• **Goal of the exercise**
Repeat nothing but the line that contains "Task: Click the purple diamond hero portrait" and the lines after it, through the end of the listing, exactly as they stand; omit pictures.

• **Exercise input**
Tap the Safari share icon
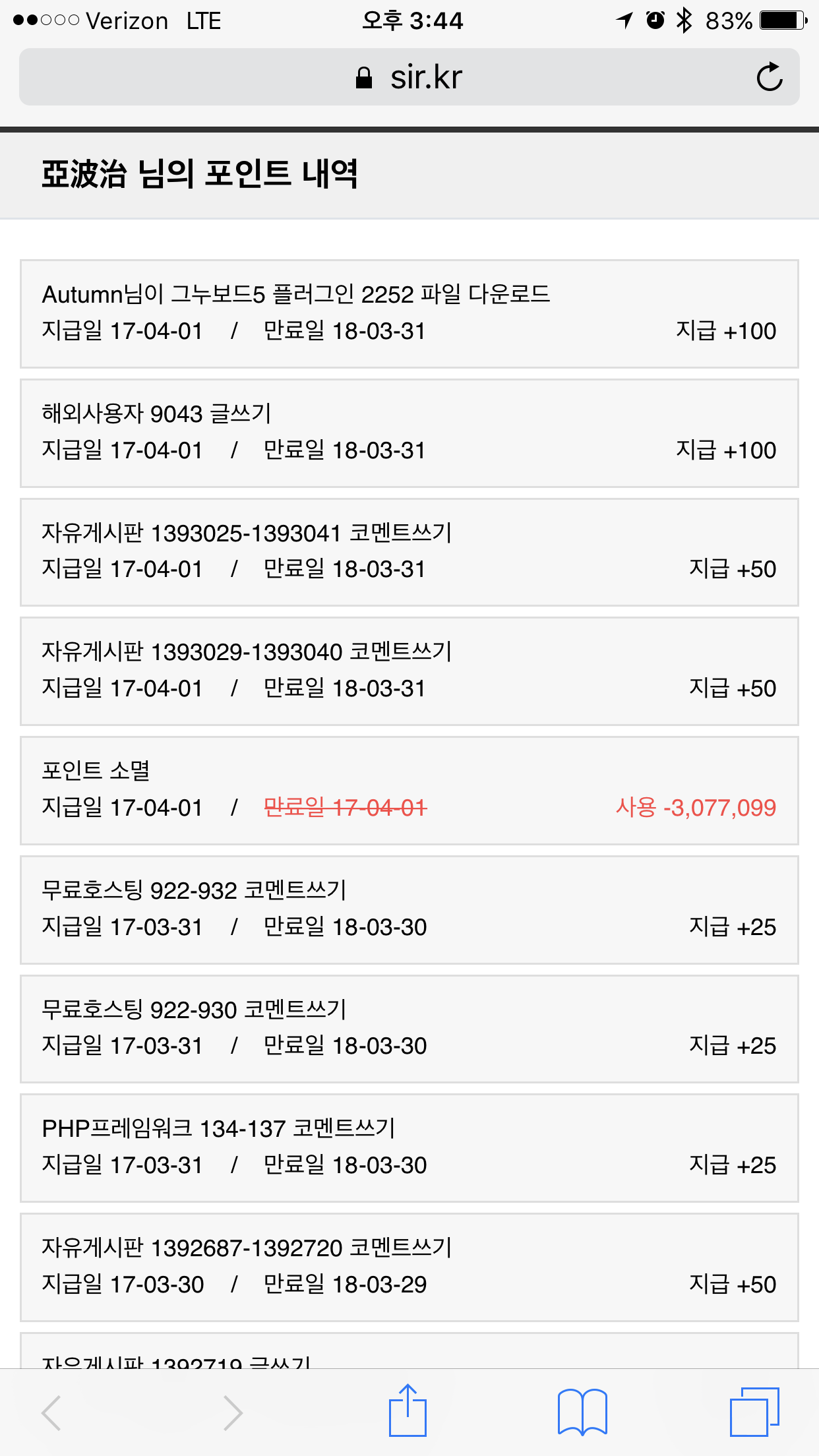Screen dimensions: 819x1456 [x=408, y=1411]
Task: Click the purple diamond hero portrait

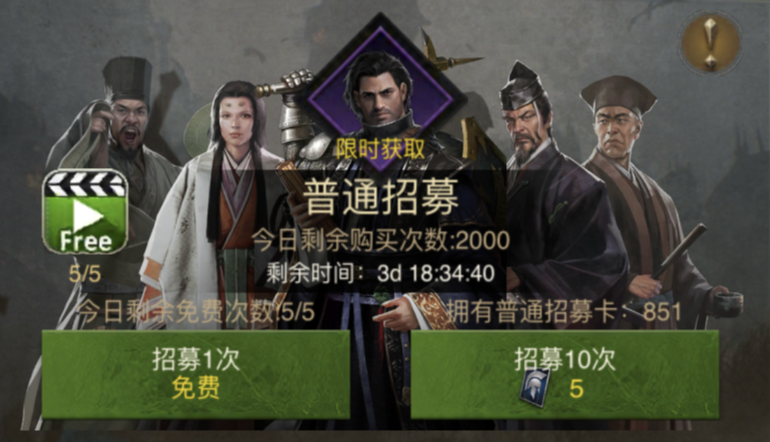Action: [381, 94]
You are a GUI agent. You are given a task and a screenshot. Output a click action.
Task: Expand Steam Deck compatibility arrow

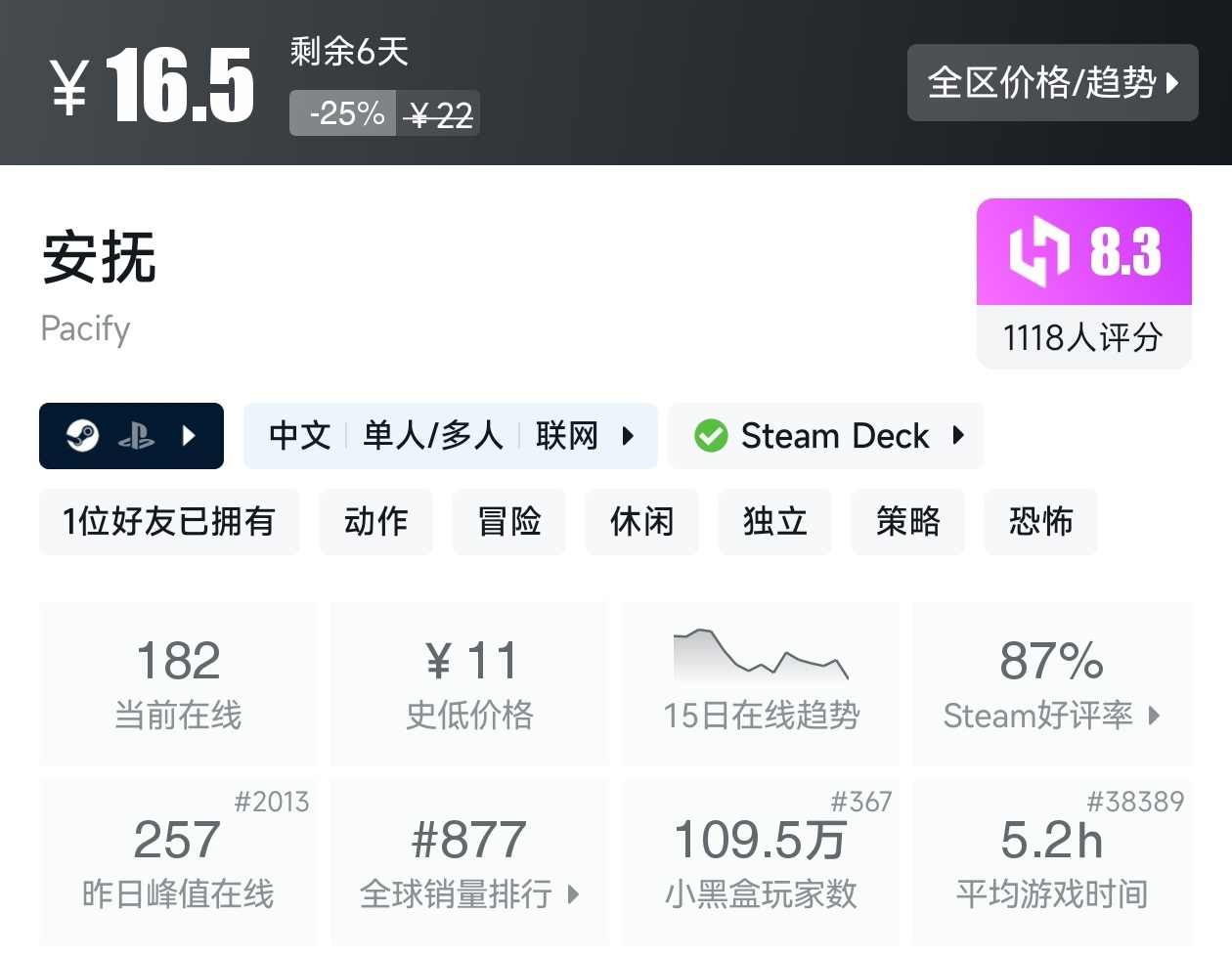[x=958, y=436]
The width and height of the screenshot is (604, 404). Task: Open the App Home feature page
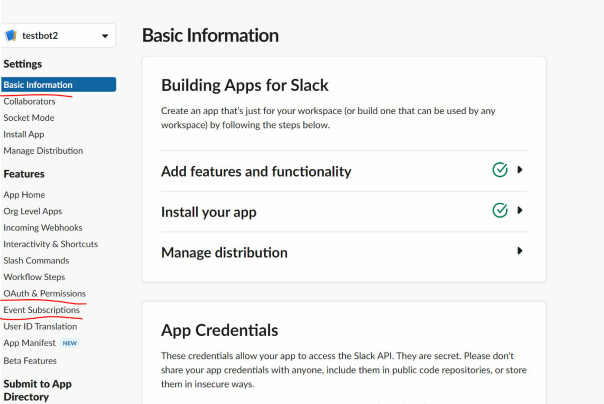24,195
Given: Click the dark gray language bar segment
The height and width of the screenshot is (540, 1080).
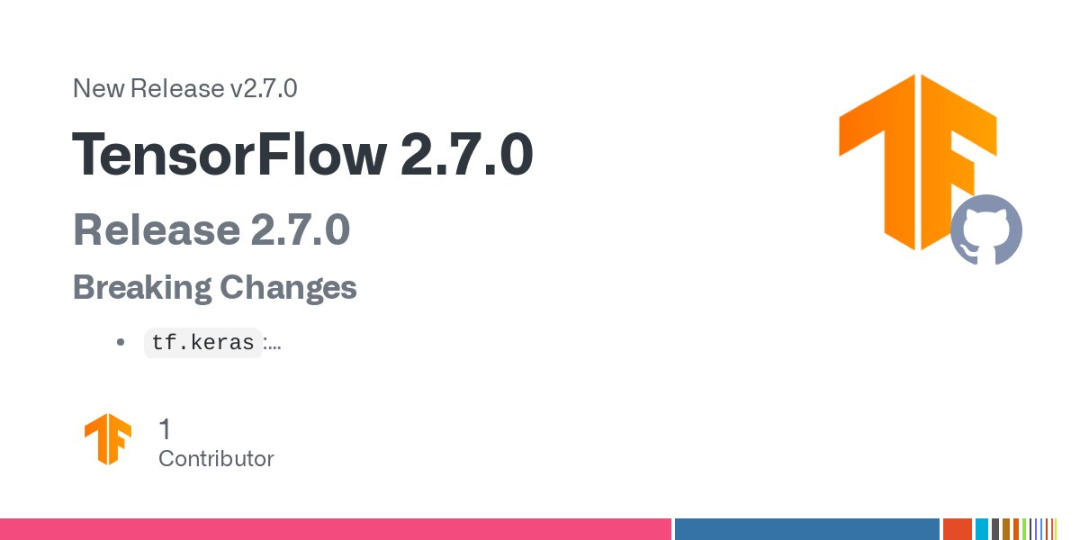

• **Your solution**
Task: Click the purple diamond hero portrait

Action: [381, 94]
You are a GUI agent. You are given a task and a screenshot. Output a click action.
Task: Expand Steam Deck compatibility arrow

[x=958, y=436]
The width and height of the screenshot is (604, 404). Task: Open the App Home feature page
24,195
Given: Click the dark gray language bar segment
The height and width of the screenshot is (540, 1080).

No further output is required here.